Random mutational fuzz testing (fuzzing) and symbolic executions are program testing
techniques that have been gaining popularity in the security research community. Fuzzing
finds bugs in a target program by natively executing it with random inputs while monitoring
the execution for abnormal behaviors such as crashes. While fuzzing may have a reputation
of being able to explore deep into a program’s state space efficiently, naive fuzzers usually
have limited code coverage for typical programs since unconstrained random inputs are
unlikely to drive the execution down many different paths. In contrast, symbolic execution
tests a program by treating the program’s input as symbols and interpreting the program
over such symbolic inputs. Although in theory symbolic execution is guaranteed to be effective
in achieving code coverage if we explore all possible paths, this generally requires exponential
resource and is thus not practical for many real-world programs.

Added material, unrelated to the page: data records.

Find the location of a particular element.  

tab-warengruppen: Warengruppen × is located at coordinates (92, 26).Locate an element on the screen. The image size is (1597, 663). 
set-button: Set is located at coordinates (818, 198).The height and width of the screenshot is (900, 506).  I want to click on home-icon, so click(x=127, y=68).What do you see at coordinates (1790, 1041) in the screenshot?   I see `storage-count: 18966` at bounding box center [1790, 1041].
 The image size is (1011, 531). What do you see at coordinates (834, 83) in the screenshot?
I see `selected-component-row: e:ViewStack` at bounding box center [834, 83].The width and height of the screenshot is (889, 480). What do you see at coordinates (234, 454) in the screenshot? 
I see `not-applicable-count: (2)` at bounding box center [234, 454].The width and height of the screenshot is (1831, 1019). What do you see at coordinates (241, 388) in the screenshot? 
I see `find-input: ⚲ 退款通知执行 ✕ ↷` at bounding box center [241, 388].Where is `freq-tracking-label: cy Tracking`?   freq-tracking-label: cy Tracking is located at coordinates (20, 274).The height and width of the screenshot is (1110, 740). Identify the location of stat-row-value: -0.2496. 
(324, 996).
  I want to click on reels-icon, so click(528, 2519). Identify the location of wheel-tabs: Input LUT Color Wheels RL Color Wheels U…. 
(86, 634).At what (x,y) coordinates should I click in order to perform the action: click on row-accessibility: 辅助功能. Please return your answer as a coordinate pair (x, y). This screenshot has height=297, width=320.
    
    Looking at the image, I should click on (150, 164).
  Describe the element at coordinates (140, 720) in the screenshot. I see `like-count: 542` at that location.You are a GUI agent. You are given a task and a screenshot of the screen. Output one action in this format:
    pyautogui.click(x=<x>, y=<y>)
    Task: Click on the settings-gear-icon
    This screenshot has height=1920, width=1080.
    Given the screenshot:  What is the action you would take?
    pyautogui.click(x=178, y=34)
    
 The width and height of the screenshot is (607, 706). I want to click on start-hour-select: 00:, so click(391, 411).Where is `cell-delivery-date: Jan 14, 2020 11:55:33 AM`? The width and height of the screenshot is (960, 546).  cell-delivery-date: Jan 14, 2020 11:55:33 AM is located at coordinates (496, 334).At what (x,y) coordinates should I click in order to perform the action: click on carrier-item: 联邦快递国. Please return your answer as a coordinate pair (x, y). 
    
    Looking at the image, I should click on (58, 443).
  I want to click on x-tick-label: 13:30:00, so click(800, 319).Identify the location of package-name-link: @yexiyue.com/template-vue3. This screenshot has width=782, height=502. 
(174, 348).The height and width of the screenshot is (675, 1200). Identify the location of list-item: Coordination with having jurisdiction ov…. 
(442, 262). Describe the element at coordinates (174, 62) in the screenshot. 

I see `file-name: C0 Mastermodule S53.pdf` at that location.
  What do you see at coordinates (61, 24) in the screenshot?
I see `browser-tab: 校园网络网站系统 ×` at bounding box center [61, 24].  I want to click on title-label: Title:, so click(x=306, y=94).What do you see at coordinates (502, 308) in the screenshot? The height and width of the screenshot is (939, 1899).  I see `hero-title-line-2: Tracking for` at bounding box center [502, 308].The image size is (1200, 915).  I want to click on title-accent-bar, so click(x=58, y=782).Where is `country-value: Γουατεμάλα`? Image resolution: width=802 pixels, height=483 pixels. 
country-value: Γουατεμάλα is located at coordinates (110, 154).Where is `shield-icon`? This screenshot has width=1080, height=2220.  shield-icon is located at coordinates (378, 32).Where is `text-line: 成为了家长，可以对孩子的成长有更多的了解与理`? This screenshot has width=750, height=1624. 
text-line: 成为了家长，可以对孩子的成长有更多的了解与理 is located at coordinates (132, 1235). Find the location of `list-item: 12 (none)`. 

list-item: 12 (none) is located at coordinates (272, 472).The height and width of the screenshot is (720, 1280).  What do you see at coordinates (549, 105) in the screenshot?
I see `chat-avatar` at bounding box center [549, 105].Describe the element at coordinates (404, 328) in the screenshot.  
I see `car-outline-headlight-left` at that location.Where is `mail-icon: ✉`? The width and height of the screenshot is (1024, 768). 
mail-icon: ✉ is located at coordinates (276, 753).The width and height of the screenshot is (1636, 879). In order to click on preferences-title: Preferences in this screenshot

This thesis presents our attempt to attain the best of both worlds by combining fuzzing with symbolic execution in a novel manner. Our technique, called hybrid fuzzing, first uses symbolic execution to discover frontier nodes that represent unique paths in the program. After collecting as many frontier nodes as possible under a user-specifiable resource constraint, it transits to fuzz the program with preconditioned random inputs, which are provably random inputs that respect the path predicate leading to each frontier node. Our current implementation supports programs with linear path predicates and can automatically generate preconditioned random inputs from a polytope model of the input space extracted from binaries. These preconditioned random inputs can then be used with any fuzzer. Experiments show that our implementation is efficient in both time and space, and the inputs generated by it are able to gain extra breath and depth over previous approaches.